INSTRUCTIONS TO FOLLOW: Please return the data word for word and leave out any picture it contains.

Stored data
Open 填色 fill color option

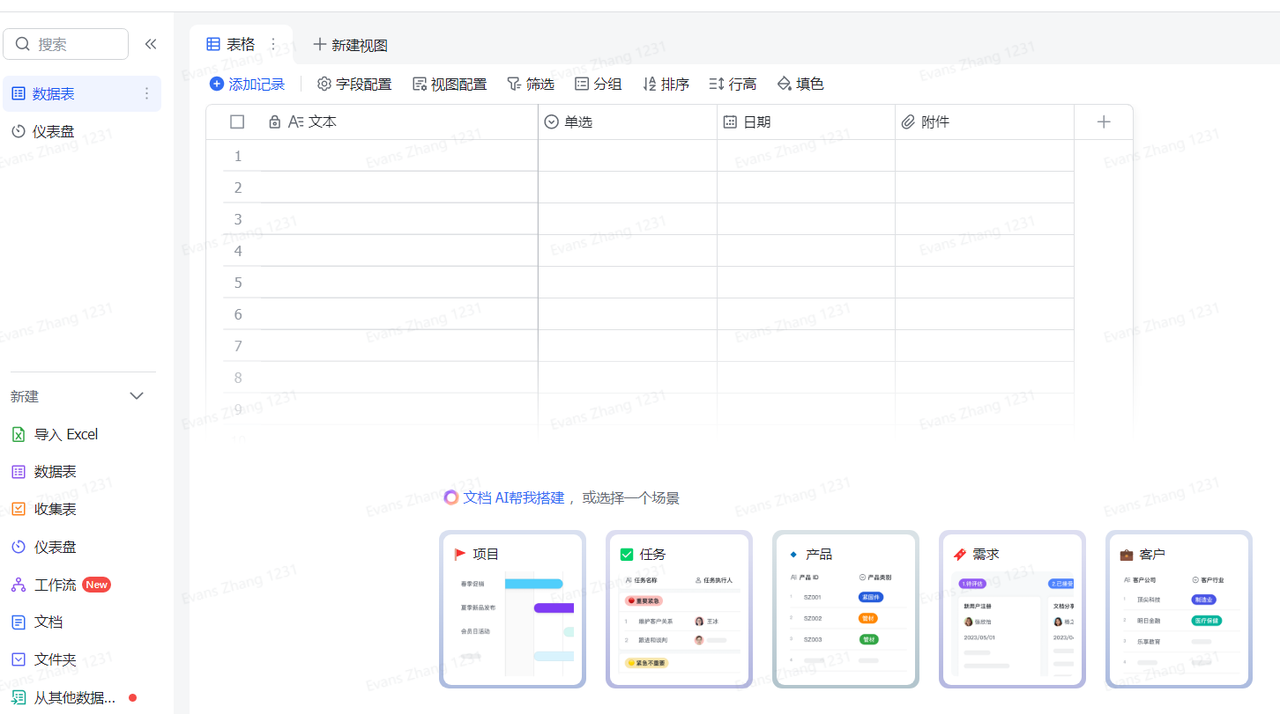[800, 84]
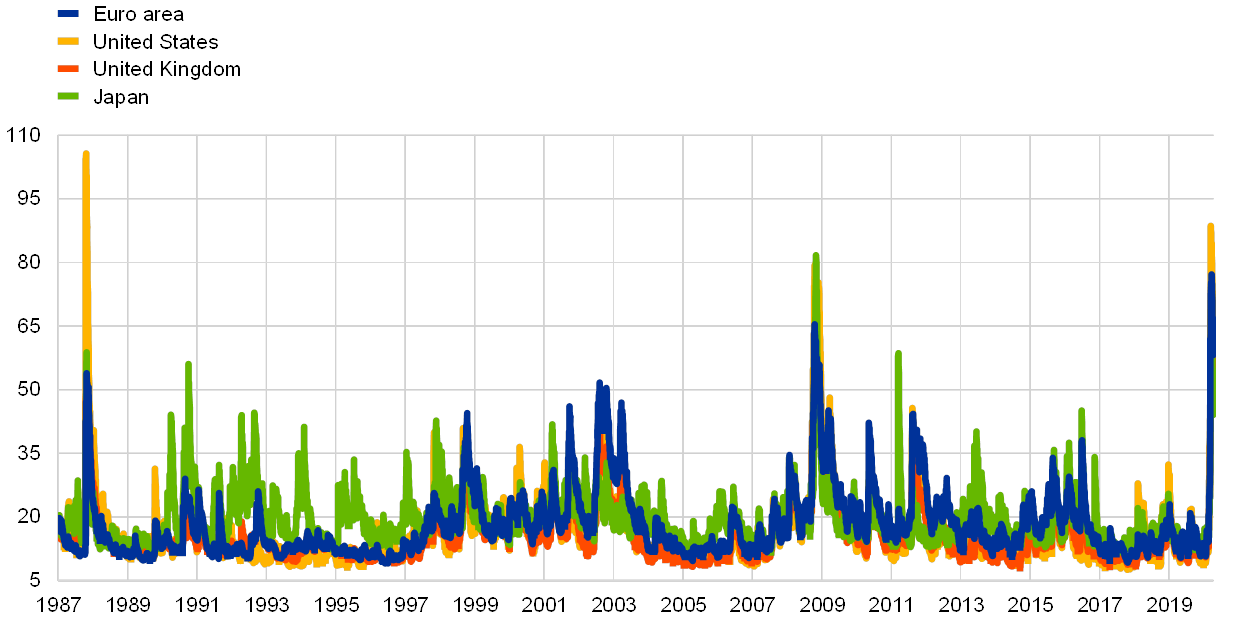Screen dimensions: 1240x626
Task: Toggle the United Kingdom series legend label
Action: [x=165, y=69]
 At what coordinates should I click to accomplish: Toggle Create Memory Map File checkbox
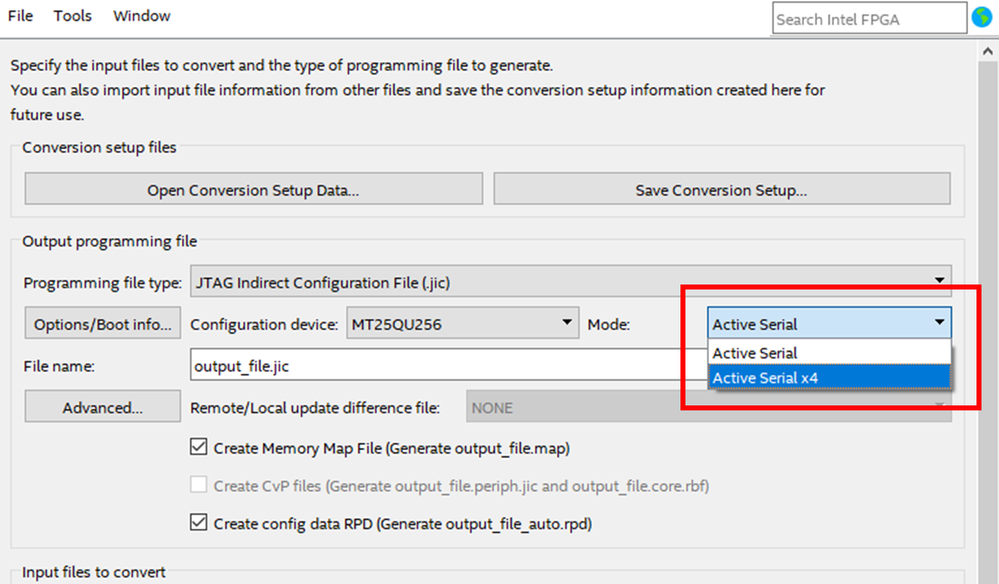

RESPONSE TO THIS EXERCISE:
Open 填色 fill color option

[800, 84]
Screen dimensions: 1240x626
Task: Toggle the United Kingdom series legend label
Action: [x=165, y=69]
 At what coordinates should I click to accomplish: Toggle Create Memory Map File checkbox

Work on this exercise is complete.